Pixel coordinate grounding data

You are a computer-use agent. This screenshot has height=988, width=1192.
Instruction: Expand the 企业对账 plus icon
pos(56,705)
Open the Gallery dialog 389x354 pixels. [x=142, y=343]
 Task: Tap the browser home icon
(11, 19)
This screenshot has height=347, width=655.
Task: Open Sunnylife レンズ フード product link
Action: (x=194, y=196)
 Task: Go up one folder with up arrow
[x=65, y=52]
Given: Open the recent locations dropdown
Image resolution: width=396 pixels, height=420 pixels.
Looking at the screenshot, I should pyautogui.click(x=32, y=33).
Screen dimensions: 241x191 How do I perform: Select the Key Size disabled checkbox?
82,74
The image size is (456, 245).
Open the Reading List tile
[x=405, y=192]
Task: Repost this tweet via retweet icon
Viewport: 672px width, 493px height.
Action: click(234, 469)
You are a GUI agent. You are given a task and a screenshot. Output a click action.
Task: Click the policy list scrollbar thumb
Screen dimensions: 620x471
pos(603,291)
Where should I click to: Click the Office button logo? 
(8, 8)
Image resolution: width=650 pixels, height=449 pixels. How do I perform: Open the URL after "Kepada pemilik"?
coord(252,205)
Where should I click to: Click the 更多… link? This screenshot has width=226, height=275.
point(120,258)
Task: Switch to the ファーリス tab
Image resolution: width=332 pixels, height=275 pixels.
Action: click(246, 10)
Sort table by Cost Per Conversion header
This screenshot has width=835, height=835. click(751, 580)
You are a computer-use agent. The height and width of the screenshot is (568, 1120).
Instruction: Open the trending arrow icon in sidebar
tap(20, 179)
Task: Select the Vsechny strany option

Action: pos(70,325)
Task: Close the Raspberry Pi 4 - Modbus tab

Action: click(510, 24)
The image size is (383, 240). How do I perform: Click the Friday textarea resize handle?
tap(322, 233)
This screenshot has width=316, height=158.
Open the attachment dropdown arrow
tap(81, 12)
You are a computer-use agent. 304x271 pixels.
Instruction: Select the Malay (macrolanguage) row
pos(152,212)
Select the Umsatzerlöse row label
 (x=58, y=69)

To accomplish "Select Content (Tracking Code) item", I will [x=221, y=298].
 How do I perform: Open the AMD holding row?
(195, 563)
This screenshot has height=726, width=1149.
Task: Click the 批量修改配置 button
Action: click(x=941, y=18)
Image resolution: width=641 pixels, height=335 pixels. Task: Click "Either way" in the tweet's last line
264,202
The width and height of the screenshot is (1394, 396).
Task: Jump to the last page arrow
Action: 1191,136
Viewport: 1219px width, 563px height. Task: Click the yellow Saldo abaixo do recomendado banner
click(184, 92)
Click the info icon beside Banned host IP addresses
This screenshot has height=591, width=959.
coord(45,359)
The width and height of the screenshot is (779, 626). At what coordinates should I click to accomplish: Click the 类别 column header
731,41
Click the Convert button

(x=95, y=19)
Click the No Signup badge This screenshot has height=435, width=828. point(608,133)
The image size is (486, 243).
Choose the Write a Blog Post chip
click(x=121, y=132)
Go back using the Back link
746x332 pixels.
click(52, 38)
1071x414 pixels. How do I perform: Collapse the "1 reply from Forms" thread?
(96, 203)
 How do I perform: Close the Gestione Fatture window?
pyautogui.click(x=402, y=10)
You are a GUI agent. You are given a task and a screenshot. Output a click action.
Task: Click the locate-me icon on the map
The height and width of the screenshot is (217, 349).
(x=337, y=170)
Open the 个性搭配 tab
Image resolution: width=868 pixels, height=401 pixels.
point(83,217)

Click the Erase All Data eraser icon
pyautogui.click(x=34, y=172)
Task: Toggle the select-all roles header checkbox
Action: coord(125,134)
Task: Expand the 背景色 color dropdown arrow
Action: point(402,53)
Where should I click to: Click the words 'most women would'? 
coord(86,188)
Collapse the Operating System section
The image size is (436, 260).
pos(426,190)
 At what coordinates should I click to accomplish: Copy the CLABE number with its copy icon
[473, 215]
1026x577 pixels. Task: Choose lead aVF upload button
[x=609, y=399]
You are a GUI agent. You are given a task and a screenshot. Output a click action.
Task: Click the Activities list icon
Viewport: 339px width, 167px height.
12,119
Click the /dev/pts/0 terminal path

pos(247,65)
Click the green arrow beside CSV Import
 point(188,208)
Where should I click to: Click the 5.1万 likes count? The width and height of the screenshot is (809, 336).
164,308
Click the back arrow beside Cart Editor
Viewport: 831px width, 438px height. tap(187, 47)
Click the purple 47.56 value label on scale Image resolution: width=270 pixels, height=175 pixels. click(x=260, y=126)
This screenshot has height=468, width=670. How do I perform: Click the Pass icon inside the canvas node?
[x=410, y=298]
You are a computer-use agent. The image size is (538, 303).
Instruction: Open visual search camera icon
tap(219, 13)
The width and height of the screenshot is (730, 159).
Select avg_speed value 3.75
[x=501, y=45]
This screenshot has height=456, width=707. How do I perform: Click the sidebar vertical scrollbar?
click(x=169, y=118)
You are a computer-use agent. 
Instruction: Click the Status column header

--- Work required ---
None of the records may be omitted; each is to be printed exactly.

--- Finished task ---
You are a computer-use agent. This screenshot has height=988, width=1192.
Instruction: Expand the 企业对账 plus icon
pos(56,705)
Open the Gallery dialog 389x354 pixels. [x=142, y=343]
 Task: Tap the browser home icon
(11, 19)
This screenshot has height=347, width=655.
Task: Open Sunnylife レンズ フード product link
Action: (x=194, y=196)
 Task: Go up one folder with up arrow
[x=65, y=52]
Given: Open the recent locations dropdown
Image resolution: width=396 pixels, height=420 pixels.
Looking at the screenshot, I should pyautogui.click(x=32, y=33).
Screen dimensions: 241x191 How do I perform: Select the Key Size disabled checkbox?
82,74
The image size is (456, 245).
Open the Reading List tile
[x=405, y=192]
Task: Repost this tweet via retweet icon
Viewport: 672px width, 493px height.
Action: click(234, 469)
You are a GUI agent. You are given a task and a screenshot. Output a click action.
Task: Click the policy list scrollbar thumb
Screen dimensions: 620x471
pos(603,291)
Where should I click to: Click the Office button logo? 
(8, 8)
Image resolution: width=650 pixels, height=449 pixels. How do I perform: Open the URL after "Kepada pemilik"?
coord(252,205)
Where should I click to: Click the 更多… link? This screenshot has width=226, height=275.
point(120,258)
Task: Switch to the ファーリス tab
Image resolution: width=332 pixels, height=275 pixels.
Action: click(246, 10)
Sort table by Cost Per Conversion header
This screenshot has width=835, height=835. click(751, 580)
You are a computer-use agent. The height and width of the screenshot is (568, 1120).
Instruction: Open the trending arrow icon in sidebar
tap(20, 179)
Task: Select the Vsechny strany option

Action: pos(70,325)
Task: Close the Raspberry Pi 4 - Modbus tab

Action: click(510, 24)
The image size is (383, 240). How do I perform: Click the Friday textarea resize handle?
tap(322, 233)
This screenshot has width=316, height=158.
Open the attachment dropdown arrow
tap(81, 12)
You are a computer-use agent. 304x271 pixels.
Instruction: Select the Malay (macrolanguage) row
pos(152,212)
Select the Umsatzerlöse row label
 (x=58, y=69)

To accomplish "Select Content (Tracking Code) item", I will [x=221, y=298].
 How do I perform: Open the AMD holding row?
(195, 563)
This screenshot has height=726, width=1149.
Task: Click the 批量修改配置 button
Action: click(x=941, y=18)
Image resolution: width=641 pixels, height=335 pixels. Task: Click "Either way" in the tweet's last line
264,202
The width and height of the screenshot is (1394, 396).
Task: Jump to the last page arrow
Action: 1191,136
Viewport: 1219px width, 563px height. Task: Click the yellow Saldo abaixo do recomendado banner
click(184, 92)
Click the info icon beside Banned host IP addresses
This screenshot has height=591, width=959.
coord(45,359)
The width and height of the screenshot is (779, 626). At what coordinates should I click to accomplish: Click the 类别 column header
731,41
Click the Convert button

(x=95, y=19)
Click the No Signup badge This screenshot has height=435, width=828. point(608,133)
The image size is (486, 243).
Choose the Write a Blog Post chip
click(x=121, y=132)
Go back using the Back link
746x332 pixels.
click(52, 38)
1071x414 pixels. How do I perform: Collapse the "1 reply from Forms" thread?
(96, 203)
 How do I perform: Close the Gestione Fatture window?
pyautogui.click(x=402, y=10)
You are a GUI agent. You are given a task and a screenshot. Output a click action.
Task: Click the locate-me icon on the map
The height and width of the screenshot is (217, 349).
(x=337, y=170)
Open the 个性搭配 tab
Image resolution: width=868 pixels, height=401 pixels.
point(83,217)

Click the Erase All Data eraser icon
pyautogui.click(x=34, y=172)
Task: Toggle the select-all roles header checkbox
Action: coord(125,134)
Task: Expand the 背景色 color dropdown arrow
Action: point(402,53)
Where should I click to: Click the words 'most women would'? 
coord(86,188)
Collapse the Operating System section
The image size is (436, 260).
pos(426,190)
 At what coordinates should I click to accomplish: Copy the CLABE number with its copy icon
[473, 215]
1026x577 pixels. Task: Choose lead aVF upload button
[x=609, y=399]
You are a GUI agent. You are given a task and a screenshot. Output a click action.
Task: Click the Activities list icon
Viewport: 339px width, 167px height.
12,119
Click the /dev/pts/0 terminal path

pos(247,65)
Click the green arrow beside CSV Import
 point(188,208)
Where should I click to: Click the 5.1万 likes count? The width and height of the screenshot is (809, 336).
164,308
Click the back arrow beside Cart Editor
Viewport: 831px width, 438px height. tap(187, 47)
Click the purple 47.56 value label on scale Image resolution: width=270 pixels, height=175 pixels. click(x=260, y=126)
This screenshot has height=468, width=670. How do I perform: Click the Pass icon inside the canvas node?
[x=410, y=298]
You are a computer-use agent. The image size is (538, 303).
Instruction: Open visual search camera icon
tap(219, 13)
The width and height of the screenshot is (730, 159).
Select avg_speed value 3.75
[x=501, y=45]
This screenshot has height=456, width=707. How do I perform: Click the sidebar vertical scrollbar?
click(x=169, y=118)
You are a computer-use agent. 
Instruction: Click the Status column header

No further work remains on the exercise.